> _TASK BRIEF_
Starting with the line containing "Packers Movers in Varanasi (1302, 1429)" and going on through the line containing "پیام تسلیت آیت الله سید", return the lines of the data below exactly, and only those.

───── DATASET RECORDS

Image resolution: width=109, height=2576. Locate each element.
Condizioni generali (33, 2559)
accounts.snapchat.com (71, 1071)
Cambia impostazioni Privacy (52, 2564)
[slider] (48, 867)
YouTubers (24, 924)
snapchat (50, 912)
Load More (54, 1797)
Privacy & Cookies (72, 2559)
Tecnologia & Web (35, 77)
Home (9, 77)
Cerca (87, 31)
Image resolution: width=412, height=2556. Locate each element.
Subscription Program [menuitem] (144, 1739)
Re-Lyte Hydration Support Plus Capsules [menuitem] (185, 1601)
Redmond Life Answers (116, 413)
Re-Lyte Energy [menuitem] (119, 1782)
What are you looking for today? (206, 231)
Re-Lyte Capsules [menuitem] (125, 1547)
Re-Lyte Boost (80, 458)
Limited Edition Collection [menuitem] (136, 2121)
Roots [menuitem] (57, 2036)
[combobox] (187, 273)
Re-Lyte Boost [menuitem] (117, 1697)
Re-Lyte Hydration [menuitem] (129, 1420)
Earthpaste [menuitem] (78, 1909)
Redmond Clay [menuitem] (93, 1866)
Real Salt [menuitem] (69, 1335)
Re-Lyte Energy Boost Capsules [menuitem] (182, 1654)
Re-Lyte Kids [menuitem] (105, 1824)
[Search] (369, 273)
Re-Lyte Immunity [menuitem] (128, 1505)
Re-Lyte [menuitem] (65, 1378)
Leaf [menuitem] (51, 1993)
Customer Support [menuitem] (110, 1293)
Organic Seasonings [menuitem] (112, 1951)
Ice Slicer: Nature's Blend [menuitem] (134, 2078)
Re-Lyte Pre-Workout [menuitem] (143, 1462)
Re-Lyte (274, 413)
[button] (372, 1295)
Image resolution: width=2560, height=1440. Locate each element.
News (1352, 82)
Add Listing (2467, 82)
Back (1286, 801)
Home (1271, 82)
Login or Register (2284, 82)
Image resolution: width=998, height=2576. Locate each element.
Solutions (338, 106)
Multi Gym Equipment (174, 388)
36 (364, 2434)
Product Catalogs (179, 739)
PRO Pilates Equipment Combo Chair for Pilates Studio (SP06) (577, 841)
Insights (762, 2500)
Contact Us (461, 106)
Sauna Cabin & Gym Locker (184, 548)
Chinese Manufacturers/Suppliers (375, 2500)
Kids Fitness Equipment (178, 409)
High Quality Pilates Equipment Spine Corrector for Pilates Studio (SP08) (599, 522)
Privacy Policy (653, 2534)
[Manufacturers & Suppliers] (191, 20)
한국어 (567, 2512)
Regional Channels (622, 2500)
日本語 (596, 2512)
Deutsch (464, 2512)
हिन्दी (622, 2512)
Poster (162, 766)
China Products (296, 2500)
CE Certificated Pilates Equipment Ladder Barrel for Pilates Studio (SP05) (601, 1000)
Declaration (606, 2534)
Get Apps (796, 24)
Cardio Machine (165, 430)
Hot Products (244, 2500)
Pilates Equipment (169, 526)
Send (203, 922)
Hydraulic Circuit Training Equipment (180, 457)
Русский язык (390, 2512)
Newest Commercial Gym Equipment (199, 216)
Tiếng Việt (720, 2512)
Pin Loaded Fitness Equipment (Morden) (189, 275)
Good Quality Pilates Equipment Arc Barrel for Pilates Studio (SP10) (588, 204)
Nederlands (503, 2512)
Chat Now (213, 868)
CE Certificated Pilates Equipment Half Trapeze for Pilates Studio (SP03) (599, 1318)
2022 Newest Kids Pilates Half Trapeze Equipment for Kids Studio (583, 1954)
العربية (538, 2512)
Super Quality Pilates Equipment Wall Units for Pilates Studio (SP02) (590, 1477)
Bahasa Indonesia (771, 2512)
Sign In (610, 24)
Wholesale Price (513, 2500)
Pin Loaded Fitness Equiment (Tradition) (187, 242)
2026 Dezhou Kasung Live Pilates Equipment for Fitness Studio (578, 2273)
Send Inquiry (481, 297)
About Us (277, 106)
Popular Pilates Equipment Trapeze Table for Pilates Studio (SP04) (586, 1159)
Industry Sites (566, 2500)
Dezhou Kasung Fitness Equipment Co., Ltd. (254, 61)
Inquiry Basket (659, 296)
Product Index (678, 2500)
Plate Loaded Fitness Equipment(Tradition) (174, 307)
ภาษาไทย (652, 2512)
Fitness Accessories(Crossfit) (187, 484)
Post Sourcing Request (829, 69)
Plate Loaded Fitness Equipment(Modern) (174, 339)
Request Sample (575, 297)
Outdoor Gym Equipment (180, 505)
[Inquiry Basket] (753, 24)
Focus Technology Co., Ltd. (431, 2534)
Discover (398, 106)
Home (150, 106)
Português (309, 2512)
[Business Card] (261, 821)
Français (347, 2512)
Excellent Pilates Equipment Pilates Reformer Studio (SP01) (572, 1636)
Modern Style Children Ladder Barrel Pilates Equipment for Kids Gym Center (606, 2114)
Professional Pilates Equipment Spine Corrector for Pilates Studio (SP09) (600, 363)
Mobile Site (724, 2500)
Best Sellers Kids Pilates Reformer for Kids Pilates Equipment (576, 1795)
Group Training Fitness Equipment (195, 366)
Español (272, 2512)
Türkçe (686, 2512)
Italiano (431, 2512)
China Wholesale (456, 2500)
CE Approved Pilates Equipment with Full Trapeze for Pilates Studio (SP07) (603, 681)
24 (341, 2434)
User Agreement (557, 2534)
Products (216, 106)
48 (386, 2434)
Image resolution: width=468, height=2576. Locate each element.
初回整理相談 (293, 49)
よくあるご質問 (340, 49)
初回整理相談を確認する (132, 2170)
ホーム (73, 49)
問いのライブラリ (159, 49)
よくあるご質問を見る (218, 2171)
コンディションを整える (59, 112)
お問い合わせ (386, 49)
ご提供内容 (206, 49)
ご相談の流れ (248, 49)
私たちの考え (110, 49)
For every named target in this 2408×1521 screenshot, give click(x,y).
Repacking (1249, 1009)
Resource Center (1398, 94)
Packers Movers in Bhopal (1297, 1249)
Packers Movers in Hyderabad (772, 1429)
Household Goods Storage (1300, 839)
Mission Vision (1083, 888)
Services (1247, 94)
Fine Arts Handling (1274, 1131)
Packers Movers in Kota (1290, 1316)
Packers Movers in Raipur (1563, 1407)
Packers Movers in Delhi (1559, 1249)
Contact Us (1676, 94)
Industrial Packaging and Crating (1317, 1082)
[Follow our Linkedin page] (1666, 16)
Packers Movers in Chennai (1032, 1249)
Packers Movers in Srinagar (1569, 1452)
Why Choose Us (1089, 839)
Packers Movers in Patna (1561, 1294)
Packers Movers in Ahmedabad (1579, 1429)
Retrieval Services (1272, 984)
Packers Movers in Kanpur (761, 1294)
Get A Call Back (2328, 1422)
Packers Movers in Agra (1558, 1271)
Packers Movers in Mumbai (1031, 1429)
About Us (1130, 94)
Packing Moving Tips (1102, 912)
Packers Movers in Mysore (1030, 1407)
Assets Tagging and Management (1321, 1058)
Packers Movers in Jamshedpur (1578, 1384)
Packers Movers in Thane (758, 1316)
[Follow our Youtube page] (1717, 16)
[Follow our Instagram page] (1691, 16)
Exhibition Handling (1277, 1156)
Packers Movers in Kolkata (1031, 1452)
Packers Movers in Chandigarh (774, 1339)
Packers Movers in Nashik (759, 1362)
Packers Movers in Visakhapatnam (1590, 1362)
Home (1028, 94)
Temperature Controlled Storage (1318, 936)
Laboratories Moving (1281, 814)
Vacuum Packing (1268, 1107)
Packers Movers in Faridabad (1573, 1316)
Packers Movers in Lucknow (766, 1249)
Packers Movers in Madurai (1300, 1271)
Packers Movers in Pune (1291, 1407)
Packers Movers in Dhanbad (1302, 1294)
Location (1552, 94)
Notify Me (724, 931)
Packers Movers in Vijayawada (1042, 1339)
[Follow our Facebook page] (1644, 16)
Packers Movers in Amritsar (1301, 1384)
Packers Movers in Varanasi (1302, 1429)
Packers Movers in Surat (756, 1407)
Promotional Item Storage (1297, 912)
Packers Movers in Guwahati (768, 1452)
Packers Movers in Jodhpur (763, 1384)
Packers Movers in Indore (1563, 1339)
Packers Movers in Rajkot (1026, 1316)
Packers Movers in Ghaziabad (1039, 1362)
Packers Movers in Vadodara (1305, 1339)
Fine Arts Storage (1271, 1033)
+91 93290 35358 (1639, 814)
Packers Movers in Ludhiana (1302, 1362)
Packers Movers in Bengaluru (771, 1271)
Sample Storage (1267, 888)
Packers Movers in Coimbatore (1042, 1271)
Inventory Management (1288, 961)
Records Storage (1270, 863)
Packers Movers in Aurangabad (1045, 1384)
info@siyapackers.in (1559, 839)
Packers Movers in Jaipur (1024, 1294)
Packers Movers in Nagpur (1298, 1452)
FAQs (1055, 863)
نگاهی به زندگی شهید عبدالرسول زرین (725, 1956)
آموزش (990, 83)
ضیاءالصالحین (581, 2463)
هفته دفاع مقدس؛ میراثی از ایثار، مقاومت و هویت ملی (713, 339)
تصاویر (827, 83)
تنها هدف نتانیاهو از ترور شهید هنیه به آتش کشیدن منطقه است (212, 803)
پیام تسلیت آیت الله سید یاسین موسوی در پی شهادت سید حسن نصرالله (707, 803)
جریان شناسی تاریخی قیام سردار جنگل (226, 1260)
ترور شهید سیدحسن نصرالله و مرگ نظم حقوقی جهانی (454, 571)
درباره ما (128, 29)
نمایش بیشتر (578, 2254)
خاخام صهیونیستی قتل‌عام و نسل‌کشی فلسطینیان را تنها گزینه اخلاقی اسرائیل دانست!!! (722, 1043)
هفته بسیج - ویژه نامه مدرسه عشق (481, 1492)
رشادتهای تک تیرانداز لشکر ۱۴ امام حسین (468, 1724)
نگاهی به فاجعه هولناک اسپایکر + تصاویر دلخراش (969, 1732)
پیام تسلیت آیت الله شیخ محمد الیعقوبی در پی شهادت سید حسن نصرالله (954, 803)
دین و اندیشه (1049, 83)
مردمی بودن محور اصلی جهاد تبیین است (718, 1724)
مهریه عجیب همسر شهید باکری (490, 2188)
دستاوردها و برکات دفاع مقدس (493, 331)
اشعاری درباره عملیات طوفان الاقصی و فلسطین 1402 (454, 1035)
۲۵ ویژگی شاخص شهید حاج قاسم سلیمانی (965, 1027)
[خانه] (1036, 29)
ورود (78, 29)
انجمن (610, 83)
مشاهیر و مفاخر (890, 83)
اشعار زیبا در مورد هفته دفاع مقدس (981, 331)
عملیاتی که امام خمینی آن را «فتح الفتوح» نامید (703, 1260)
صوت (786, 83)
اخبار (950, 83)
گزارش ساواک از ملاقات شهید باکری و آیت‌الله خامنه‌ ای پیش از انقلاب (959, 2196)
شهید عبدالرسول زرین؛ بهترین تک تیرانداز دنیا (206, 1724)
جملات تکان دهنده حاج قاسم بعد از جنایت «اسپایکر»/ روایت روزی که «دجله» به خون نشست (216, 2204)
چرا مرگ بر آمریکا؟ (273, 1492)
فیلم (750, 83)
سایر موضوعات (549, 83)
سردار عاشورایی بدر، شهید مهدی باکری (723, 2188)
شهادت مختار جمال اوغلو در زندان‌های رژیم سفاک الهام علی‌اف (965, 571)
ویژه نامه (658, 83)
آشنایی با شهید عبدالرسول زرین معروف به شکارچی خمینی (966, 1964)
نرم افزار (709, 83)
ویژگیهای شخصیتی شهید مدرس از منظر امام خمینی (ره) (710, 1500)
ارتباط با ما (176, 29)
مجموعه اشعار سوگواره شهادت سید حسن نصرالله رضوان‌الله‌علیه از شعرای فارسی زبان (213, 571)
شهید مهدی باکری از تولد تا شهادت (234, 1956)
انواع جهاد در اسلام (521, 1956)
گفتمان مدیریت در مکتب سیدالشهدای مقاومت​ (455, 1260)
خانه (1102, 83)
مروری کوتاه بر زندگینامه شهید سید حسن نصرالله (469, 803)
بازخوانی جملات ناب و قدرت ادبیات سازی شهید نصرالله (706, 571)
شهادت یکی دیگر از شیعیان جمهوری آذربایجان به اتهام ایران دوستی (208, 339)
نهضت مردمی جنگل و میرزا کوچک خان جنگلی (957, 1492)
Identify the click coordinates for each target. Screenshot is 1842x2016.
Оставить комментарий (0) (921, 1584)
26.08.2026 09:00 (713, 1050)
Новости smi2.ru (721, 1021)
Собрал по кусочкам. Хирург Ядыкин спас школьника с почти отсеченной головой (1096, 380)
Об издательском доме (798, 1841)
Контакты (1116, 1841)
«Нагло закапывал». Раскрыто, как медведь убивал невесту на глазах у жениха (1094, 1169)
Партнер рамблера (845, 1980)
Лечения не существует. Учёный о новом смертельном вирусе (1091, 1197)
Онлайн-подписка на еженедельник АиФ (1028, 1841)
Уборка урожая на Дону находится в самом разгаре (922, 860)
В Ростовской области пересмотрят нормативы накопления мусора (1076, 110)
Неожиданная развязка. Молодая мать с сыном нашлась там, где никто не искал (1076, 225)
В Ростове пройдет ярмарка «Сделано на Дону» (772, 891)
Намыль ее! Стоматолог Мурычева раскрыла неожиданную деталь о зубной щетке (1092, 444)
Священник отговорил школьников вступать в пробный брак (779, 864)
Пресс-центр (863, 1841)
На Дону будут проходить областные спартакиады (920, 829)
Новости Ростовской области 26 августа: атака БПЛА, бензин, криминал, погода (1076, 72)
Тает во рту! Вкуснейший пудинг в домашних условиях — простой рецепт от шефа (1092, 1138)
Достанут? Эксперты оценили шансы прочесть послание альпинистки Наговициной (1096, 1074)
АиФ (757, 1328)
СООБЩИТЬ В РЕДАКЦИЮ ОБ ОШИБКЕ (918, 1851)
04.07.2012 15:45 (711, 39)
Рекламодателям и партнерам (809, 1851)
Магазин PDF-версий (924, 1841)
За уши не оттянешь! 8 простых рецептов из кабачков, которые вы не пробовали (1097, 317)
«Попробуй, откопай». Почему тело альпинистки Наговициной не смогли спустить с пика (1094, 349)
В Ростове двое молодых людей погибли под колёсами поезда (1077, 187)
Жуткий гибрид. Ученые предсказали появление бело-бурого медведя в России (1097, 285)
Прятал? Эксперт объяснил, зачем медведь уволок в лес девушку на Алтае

──────────

> _FINAL ANSWER_
Packers Movers in Varanasi (1302, 1429)
Packers Movers in Surat (756, 1407)
Promotional Item Storage (1297, 912)
Packers Movers in Guwahati (768, 1452)
Packers Movers in Jodhpur (763, 1384)
Packers Movers in Indore (1563, 1339)
Packers Movers in Rajkot (1026, 1316)
Packers Movers in Ghaziabad (1039, 1362)
Packers Movers in Vadodara (1305, 1339)
Fine Arts Storage (1271, 1033)
+91 93290 35358 (1639, 814)
Packers Movers in Ludhiana (1302, 1362)
Packers Movers in Bengaluru (771, 1271)
Sample Storage (1267, 888)
Packers Movers in Coimbatore (1042, 1271)
Inventory Management (1288, 961)
Records Storage (1270, 863)
Packers Movers in Aurangabad (1045, 1384)
info@siyapackers.in (1559, 839)
Packers Movers in Jaipur (1024, 1294)
Packers Movers in Nagpur (1298, 1452)
FAQs (1055, 863)
نگاهی به زندگی شهید عبدالرسول زرین (725, 1956)
آموزش (990, 83)
ضیاءالصالحین (581, 2463)
هفته دفاع مقدس؛ میراثی از ایثار، مقاومت و هویت ملی (713, 339)
تصاویر (827, 83)
تنها هدف نتانیاهو از ترور شهید هنیه به آتش کشیدن منطقه است (212, 803)
پیام تسلیت آیت الله سید یاسین موسوی در پی شهادت سید حسن نصرالله (707, 803)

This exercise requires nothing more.